Microsoft has done an outstanding job of marketing SharePoint, crowing about how it’s become a billion-dollar unit, how it would be in the Fortune 100 if it were a standalone company. It is touted as a critical business platform, enabling workers to truly collaborate on projects, and businesses to manage the ever-growing data and content they generate in an efficient way. The promise of SharePoint, Microsoft gushes, is great.

SharePoint has proven itself to be a platform on which businesses can run, from Internet sites and extranet portals, to document management and workflow, to regulatory compliance and more.

For all that it offers, SharePoint is a complex beast. And that leaves many organizations, with or without dedicated SharePoint teams, struggling mightily to get their money’s worth out of the investment. In fact, 30% of people representing companies of all sizes said an AIIM survey last summer said that implementing SharePoint was a good decision (22%) or one of the best decisions they’ve ever made (8%). Others responded that it was the right decision but it’s been tough (22%). Some 21% admitted to having high ambitions but have only achieved basic deployment, while about 13% called their decision to implement SharePoint a poor one.

They don’t blame Microsoft, though. Of those who felt adopting SharePoint was a poor decision, about one third said they didn’t plan or execute the deployment properly. Yet almost 40% of those who called it a poor decision are planning to stick with SharePoint and make the best of it. Going forward, many respondents (46%) claimed their biggest problem is a lack of expertise to get the most out of SharePoint; 39% blamed themselves for lacking strategic plans on what to use SharePoint for; and another 28% claimed resistance from users as an impediment to getting the most out of SharePoint.

Yet the major changes introduced in SharePoint 2013 might serve to cloud things (sorry) rather than clarify them. A new application-development model, SharePoint in the cloud, changes in site creation, and the discontinuation of Web Analytics, are just a handful of significant changes that add complexity to users looking to migrate from earlier versions of SharePoint.

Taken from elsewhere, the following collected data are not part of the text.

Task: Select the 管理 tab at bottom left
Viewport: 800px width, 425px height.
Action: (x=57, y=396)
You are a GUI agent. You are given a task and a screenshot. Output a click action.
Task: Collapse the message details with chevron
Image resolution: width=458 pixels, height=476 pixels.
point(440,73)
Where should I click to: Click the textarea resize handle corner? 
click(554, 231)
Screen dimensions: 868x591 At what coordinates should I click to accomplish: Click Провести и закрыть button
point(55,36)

Granted, these results are now six months old. But based on what we hear from our SPTechCon attendees, the consultants who instruct at the conference and the third-party software providers who exhibit with us, this problem is not going away.

All this has happened even as companies maintain a “do more with less” approach to budgeting, which adversely affects hiring and training. Without the proper training, though, organizations will struggle to see a return on the rather large investments they are making in SharePoint, and respondents to surveys such as AIIM’s will continue to admit that going down the SharePoint road might not have been a great decision.